We are very disappointed that Judge Maureen Harding-Clark has made completely unfounded accusations of dishonesty against elderly women and their supporters, based on a lack of documentation and records.  At the same time, she fails to hold the hospitals and medics responsible for not keeping that documentation, as is their responsibility.

The claim that a woman’s medical record could prove or disprove that a procedure had taken place is laughable. Medical record keeping of the time was minimal to say the least. Many women’s medical records for a birth consist of a few lines, hardly comprehensive proof. All medical records prove is that a midwife or obstetrician wrote something once upon a time on a chart. Whether this is an accurate reflection of events is another story entirely. It is not uncommon to see issues with medical record keeping to this day.

Further, AIMS Ireland is at a loss to understand why, in an era where women not only had no access to abortion, but also had no access to contraception as well as no legal right to not be raped within marriage, women who had further pregnancies after symphysiotomy are deemed by the judge to not have been traumatised by the symphysiotomy. Women of the time had no say over whether they became pregnant or not regardless of their state of health and wellbeing, and as of course is still the case, they had no say over whether they remained pregnant or not. Becoming pregnant was not something a woman had any say whatsoever in. 

This report is a further violation of those women, who are and were entitled, in their latter years, to expect more of a state that claims, with little evidence, to be more enlightened.

Women who have experienced mistreatment know that it has happened. They are neither hysterical nor litigious as suggested by those who should know better. It is beyond belief, that those practicing medicine in today’s world, would turn to the ancient argument of the hysterical woman.

The biggest issue for AIMS Ireland today, is the establishment’s complete failure to hold a mirror to its practices both past and present.  It demonstrates to women today how little value is placed in their well-being.  It further illustrates that ‘the professionals’ in this country have rights over women’s bodies which would not be given in other jurisdictions.
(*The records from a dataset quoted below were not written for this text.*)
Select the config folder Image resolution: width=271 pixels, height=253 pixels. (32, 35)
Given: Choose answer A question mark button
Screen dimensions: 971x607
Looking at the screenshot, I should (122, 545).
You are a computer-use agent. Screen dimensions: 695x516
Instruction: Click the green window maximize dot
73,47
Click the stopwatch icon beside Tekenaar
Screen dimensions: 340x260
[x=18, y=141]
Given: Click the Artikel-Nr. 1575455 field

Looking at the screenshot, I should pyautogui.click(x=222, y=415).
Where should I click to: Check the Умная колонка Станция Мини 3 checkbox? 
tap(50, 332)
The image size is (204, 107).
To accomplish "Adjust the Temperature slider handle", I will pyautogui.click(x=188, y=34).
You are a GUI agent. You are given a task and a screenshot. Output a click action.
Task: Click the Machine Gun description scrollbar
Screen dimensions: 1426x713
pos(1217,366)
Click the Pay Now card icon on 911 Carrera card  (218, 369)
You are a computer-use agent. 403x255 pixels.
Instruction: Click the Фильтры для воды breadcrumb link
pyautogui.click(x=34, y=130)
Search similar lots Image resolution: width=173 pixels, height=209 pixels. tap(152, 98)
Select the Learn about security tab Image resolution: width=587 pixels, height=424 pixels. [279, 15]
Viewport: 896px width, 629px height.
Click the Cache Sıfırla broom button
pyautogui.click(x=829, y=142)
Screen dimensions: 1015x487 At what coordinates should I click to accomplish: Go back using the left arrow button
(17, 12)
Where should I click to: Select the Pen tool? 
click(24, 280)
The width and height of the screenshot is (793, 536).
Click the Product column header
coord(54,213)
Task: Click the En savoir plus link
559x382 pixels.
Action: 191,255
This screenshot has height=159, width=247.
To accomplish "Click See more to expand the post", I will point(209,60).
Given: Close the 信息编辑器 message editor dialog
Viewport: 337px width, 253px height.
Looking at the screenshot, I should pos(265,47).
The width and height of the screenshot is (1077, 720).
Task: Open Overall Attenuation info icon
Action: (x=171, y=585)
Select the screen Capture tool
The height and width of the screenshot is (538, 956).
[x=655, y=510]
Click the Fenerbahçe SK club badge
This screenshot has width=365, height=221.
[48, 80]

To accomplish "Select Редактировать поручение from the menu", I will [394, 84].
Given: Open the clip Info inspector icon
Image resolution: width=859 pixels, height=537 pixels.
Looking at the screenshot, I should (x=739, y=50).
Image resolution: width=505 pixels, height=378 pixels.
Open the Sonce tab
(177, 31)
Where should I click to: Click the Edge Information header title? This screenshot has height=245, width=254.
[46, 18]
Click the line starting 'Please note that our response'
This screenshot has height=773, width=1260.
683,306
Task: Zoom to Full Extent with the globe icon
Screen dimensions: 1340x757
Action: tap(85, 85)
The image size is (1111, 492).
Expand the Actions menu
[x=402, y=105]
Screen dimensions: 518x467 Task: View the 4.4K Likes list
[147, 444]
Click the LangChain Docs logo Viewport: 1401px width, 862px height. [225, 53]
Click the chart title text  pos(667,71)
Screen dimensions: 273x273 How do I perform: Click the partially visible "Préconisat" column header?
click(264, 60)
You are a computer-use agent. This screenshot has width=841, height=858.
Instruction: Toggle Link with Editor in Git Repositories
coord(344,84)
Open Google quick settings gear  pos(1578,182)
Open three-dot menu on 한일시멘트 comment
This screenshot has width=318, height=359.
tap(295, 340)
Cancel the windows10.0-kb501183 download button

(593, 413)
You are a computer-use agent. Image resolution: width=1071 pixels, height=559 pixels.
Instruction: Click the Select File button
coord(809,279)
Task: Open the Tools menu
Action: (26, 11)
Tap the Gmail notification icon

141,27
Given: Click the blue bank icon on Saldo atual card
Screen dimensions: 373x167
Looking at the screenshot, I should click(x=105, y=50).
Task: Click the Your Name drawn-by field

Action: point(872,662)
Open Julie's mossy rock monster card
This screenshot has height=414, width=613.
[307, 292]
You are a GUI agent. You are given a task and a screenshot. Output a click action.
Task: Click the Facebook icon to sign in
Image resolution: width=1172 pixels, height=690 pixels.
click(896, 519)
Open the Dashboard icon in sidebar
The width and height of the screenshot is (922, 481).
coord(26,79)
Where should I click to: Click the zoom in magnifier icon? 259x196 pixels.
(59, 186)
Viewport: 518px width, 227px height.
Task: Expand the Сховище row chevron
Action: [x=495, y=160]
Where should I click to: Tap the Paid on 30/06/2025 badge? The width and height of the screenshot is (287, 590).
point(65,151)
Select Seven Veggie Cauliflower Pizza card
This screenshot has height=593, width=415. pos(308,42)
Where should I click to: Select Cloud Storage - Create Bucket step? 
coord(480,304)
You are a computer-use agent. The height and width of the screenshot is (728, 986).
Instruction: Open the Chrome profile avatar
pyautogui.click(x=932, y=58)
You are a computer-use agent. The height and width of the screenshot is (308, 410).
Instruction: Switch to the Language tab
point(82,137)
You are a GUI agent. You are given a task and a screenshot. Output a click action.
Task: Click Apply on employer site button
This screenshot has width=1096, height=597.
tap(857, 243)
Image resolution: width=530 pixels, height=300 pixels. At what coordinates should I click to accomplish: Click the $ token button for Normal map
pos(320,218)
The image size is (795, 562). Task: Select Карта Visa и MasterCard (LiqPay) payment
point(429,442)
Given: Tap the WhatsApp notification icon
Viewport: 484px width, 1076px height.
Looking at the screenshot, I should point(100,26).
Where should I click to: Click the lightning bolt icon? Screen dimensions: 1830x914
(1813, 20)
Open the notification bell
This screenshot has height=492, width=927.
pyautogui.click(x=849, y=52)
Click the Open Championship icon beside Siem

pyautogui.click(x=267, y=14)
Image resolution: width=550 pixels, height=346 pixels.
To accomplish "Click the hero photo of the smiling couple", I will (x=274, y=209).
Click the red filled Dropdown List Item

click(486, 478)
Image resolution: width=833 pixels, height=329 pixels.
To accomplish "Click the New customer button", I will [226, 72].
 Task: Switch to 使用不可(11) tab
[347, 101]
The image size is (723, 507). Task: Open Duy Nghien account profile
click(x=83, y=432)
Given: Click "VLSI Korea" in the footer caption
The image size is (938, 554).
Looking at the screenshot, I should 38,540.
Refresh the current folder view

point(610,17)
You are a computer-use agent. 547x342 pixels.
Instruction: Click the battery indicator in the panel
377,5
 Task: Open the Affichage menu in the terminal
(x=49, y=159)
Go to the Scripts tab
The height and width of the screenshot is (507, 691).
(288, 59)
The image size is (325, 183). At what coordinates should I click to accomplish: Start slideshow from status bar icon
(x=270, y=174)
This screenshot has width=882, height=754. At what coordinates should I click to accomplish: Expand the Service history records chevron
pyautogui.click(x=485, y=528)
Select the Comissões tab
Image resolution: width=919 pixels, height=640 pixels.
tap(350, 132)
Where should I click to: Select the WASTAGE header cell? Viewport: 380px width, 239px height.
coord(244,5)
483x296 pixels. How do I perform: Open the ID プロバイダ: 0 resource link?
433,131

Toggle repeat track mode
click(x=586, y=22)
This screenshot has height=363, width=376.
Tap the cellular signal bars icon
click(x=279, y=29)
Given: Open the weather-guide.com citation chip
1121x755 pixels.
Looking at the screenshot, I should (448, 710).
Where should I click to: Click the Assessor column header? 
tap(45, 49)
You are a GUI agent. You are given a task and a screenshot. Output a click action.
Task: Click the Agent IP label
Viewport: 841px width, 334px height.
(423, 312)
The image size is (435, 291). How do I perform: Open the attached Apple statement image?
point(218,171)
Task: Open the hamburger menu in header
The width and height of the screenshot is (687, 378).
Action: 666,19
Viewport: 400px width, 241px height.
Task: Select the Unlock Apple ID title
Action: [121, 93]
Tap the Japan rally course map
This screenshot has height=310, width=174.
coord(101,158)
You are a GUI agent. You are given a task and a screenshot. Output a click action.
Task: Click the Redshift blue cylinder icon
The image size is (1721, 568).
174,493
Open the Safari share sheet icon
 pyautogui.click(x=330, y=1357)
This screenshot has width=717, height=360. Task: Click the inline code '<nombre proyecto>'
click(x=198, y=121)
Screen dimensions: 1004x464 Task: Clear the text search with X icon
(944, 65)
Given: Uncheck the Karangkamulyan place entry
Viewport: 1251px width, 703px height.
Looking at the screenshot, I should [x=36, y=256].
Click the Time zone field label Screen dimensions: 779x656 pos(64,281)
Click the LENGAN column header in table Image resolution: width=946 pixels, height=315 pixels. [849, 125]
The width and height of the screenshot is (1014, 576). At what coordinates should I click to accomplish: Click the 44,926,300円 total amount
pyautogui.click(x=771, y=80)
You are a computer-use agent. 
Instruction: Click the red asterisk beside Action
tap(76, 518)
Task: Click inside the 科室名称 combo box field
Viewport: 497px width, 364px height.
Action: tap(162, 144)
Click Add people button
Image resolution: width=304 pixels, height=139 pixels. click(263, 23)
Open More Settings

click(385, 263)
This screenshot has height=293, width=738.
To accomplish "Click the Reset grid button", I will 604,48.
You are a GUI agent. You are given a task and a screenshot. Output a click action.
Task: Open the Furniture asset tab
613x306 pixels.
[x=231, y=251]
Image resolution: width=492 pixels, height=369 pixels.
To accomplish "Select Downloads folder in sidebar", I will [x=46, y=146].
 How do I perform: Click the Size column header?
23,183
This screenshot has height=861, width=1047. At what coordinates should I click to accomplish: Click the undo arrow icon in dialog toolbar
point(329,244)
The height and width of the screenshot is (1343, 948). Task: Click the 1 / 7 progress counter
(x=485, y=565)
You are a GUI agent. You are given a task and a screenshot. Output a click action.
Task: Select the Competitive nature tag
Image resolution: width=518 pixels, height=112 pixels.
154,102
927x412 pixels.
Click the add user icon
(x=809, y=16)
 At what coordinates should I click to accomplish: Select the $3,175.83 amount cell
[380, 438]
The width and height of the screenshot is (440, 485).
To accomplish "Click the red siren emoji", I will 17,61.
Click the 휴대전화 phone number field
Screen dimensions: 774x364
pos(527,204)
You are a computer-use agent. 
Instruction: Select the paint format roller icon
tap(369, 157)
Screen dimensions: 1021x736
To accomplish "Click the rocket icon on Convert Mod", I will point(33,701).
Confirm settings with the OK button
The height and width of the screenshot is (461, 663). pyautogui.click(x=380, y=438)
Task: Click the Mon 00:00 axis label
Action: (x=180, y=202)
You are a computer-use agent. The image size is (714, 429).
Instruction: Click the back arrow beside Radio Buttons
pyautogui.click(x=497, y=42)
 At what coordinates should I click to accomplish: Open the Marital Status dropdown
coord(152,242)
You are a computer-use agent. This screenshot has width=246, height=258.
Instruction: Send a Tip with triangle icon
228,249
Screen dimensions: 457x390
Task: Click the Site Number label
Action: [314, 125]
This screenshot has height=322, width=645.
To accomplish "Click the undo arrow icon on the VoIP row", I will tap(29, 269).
In media commentary this week, the point has been made that symphysiotomy is still used in poorer countries where alternatives are lacking. The key point here is “where alternatives are lacking”.  This was not the case in Irish hospitals in 1965, with access to trained surgeons, surgical theatres and antibiotics.

There is no valid reason for the fact that though symphysiotomy was dropped and even banned as a procedure in other Western countries, it  continued to be used in Ireland as late as the 1980’s, no matter how frequent its use was.  Points have also been made regarding the life-saving potential of symphysiotomy in specific situations. No one is questioning that.   We are questioning the medical need to perform these procedures in Irish hospitals in the years in question, when evidence showed a caesarean section was a viable alternative.

We at AIMS Ireland find it appalling that women’s experiences, trauma and injuries at the hands of what was a highly patriarchal and religious-led maternity care system, could be so lightly dismissed, and their suffering labelled as in some way “normal”.

Women should not be suffering either emotionally or physically after childbirth in Ireland.